======== EXCERPT TO READ
SHORT STORIES

NON-FICTION:
A Little Bit Better

   
 

A LITTLE BIT BETTER by Kris Lorenzen

 
 


I haven’t written anything since my Grandpa died.

He died on June 7th, today is September 21st. I’m going to my Grandparents house tomorrow for the first time since he died. He won’t be sitting in his chair. He won’t be first in line for dinner. He won’t play cards.

Some things about the house will be different, some things will be exactly the same. I don’t know which will hurt more.

I know it hurts every time I see my Grandma.

I know it hurt watching him die in the hospital. I went as much as I could; I knew it would hurt more later if I didn’t. I wanted to be there and hold his hand and talk to him. I couldn‘t always tell if he could hear me.

I didn’t really write anything then either, in those two weeks he was dying. I love to write, but that’s not why I do it. I can‘t not do it. I’m compelled.

I have two circling, competing beliefs on this compulsion to write.

One is a from an old quote about turning one’s worst moments into profit, the other is using my writing to heal those worst moments. Two sides of the same coin, really, and so far I haven’t made a dime writing anything, but one day I will, and I’ll have to deal with exploiting moments like this one.

When my Grandpa was dying, I knew these things. I had already written myself better before. I had these mental blocks, negative thoughts, that were ruining and threatened to end my life. When nothing else worked, I sat down and wrote myself out of it. It took a couple of months, but it worked.

Grandpa didn’t have months, he had days. And as powerful as my writing is, as effective as it is, as much as it can change the world, it only works on me.

I can’t write him out of a hospital bed.

So, while he was dying, I didn’t write. And whenever I’m not writing, I’m thinking about it. I’m thinking about structure and character, about plot and setting, about place and perspective.

Specifically, I was thinking about a scene.

Two years ago, after he had his heart attack, I went to visit him in the hospital with my dad, and Grandpa said, “I’m having a hell of a time, Kris,” and I sort of froze and had to concentrate on breathing and staying upright; the toughest guy I’ve ever known doesn’t lie in a hospital gown connected to tubes and discuss his fucking feelings.

And there I was, standing there again in the same hospital, playing that scene over and over in my head, and watching everything about him slow down and die. He couldn’t even tell me what he was feeling this time. He could barely squeeze my hand.

I wrote his eulogy. I volunteered, but I had to do it; was compelled.

I was already arranging it in my head at the end, but before he was gone. I won’t feel bad about that. Every day for two weeks I watched his eighty-two year old body struggle just to breathe, I wasn’t going to pretend he was walking out of there.

Grandpa would’ve approved, anyway; he was always practical and prepared.

And then he died.

I typed the eulogy, practiced it once, read it in the church, and it was done. And I couldn’t even visit him in the hospital anymore.

How could I write about that?

I couldn’t write that all I wanted to do was visit him again while he was sick and dying because that was better than having him dead. So I didn’t.

When I write, I don’t make anything up, the words are already there, I’m just excavating.

A story, or a piece, or whatever it is, it comes to me as a whole, as one bright image that encompasses everything it has to say, and I need to pull it apart, translate it and craft it, until anyone else who reads the words gets that same burst I did when I first discovered them.

I didn’t make any of this up, and I didn’t just think of it as I typed. It came to me on June 7th when he died while I was holding his hand and watching my Grandma cry. It came to me then, but it hurt. It hurt so much I couldn’t arrange the words right for three months.

Now that I have, it still hurts, but I feel a little better. You hurt, then you heal. Writing is how I get through things; I was crying when I typed the first line, but I’m not now.
================
======== AVAILABLE DATA
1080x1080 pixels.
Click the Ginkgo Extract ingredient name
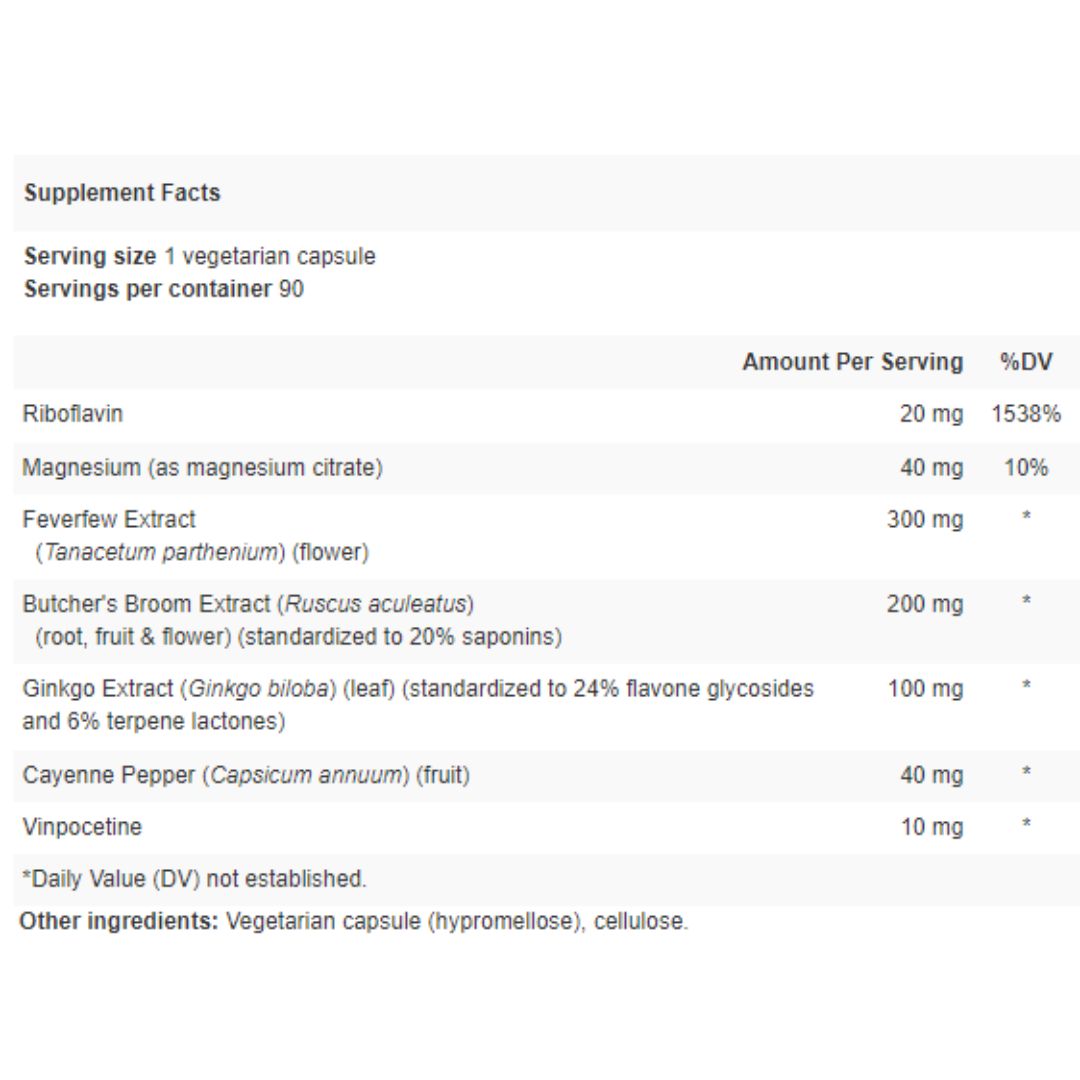pyautogui.click(x=99, y=689)
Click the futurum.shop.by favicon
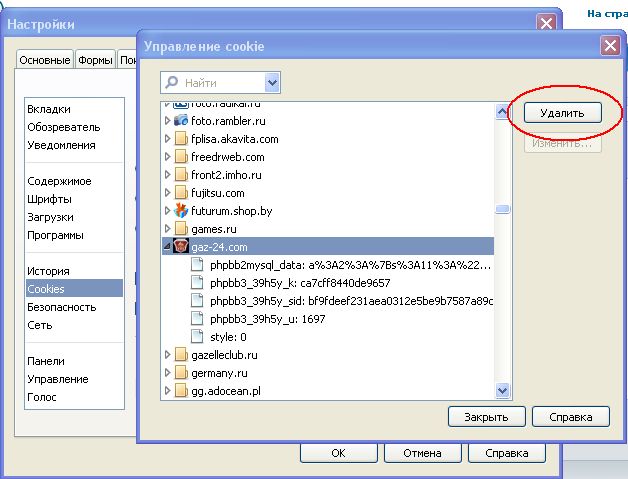The width and height of the screenshot is (628, 479). 181,211
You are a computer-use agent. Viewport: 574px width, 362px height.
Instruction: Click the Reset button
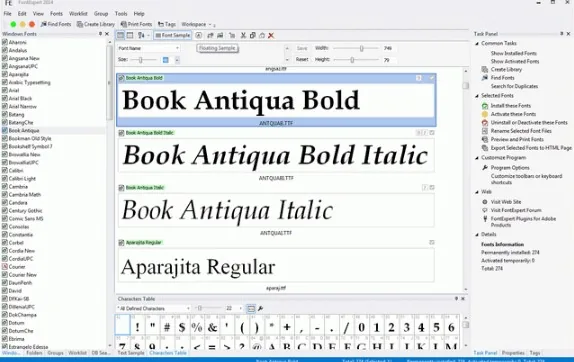(x=302, y=59)
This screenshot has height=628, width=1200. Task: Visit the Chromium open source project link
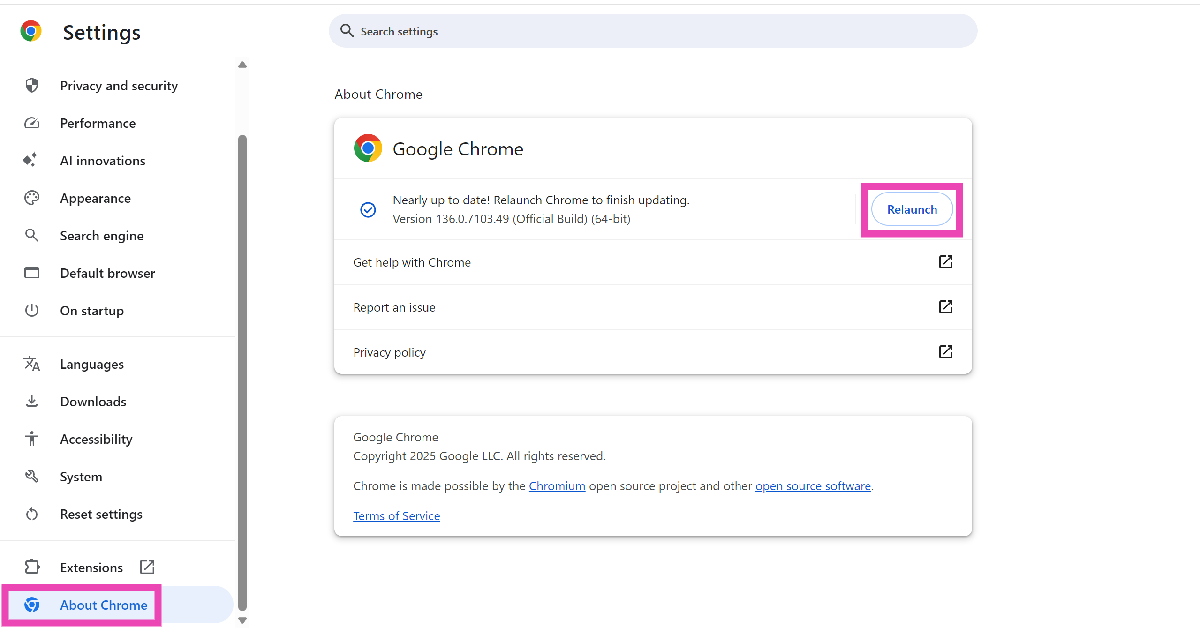click(x=557, y=486)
================
Please reproduce a passage of the essay about the grandfather's death word for word, beginning at the words "I haven’t written" and stopping after "compulsion to write.". The records are separate material and have nothing to do with the essay about the grandfather's death.

I haven’t written anything since my Grandpa died.

He died on June 7th, today is September 21st. I’m going to my Grandparents house tomorrow for the first time since he died. He won’t be sitting in his chair. He won’t be first in line for dinner. He won’t play cards.

Some things about the house will be different, some things will be exactly the same. I don’t know which will hurt more.

I know it hurts every time I see my Grandma.

I know it hurt watching him die in the hospital. I went as much as I could; I knew it would hurt more later if I didn’t. I wanted to be there and hold his hand and talk to him. I couldn‘t always tell if he could hear me.

I didn’t really write anything then either, in those two weeks he was dying. I love to write, but that’s not why I do it. I can‘t not do it. I’m compelled.

I have two circling, competing beliefs on this compulsion to write.